= Task to carry out =
Count the lines in the listing below that contain the string "pixels", with case counting. Reply with only the number.

= Given data =
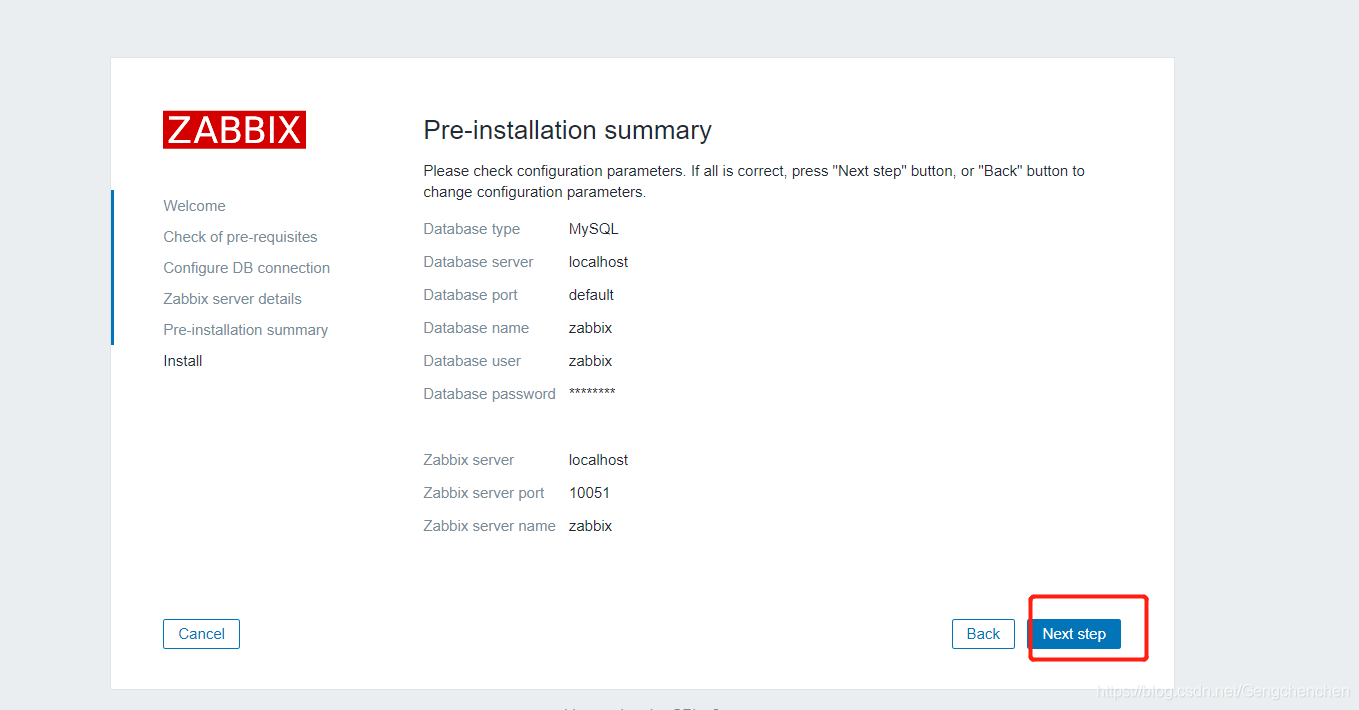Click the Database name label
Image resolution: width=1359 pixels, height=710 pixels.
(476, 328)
--
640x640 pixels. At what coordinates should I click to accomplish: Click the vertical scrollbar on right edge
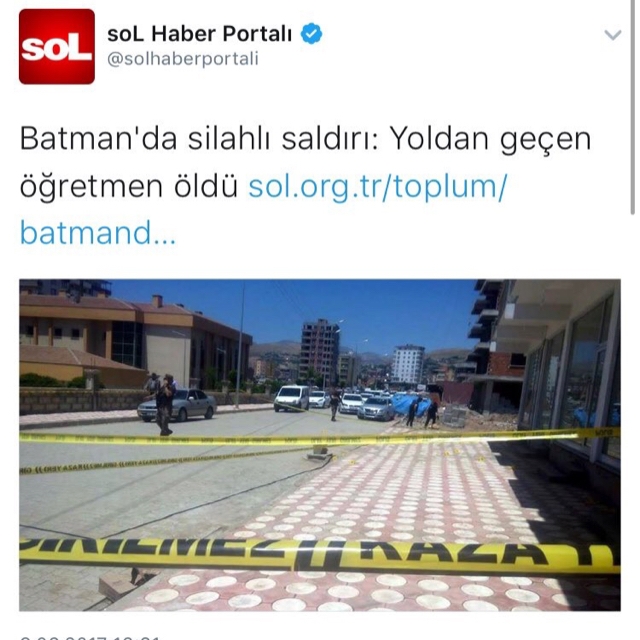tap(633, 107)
==
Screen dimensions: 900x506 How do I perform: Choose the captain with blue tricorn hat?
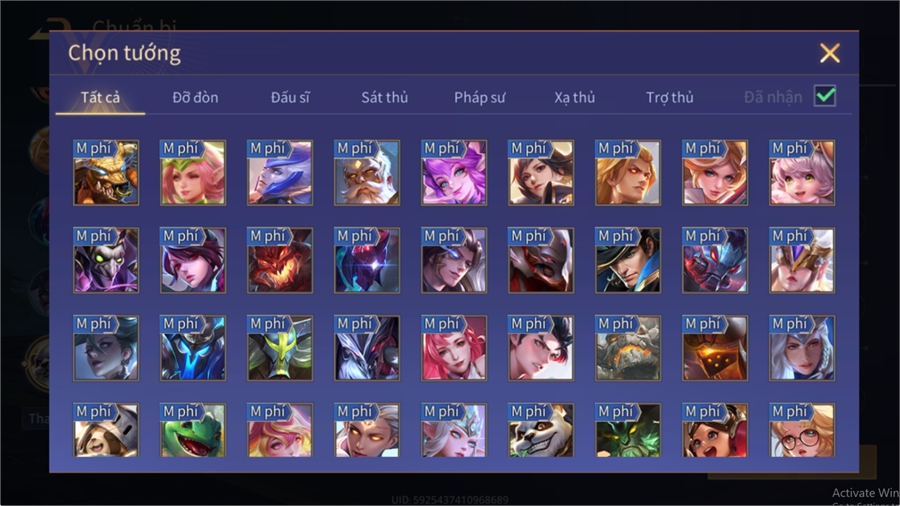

= Reply to the exercise =
2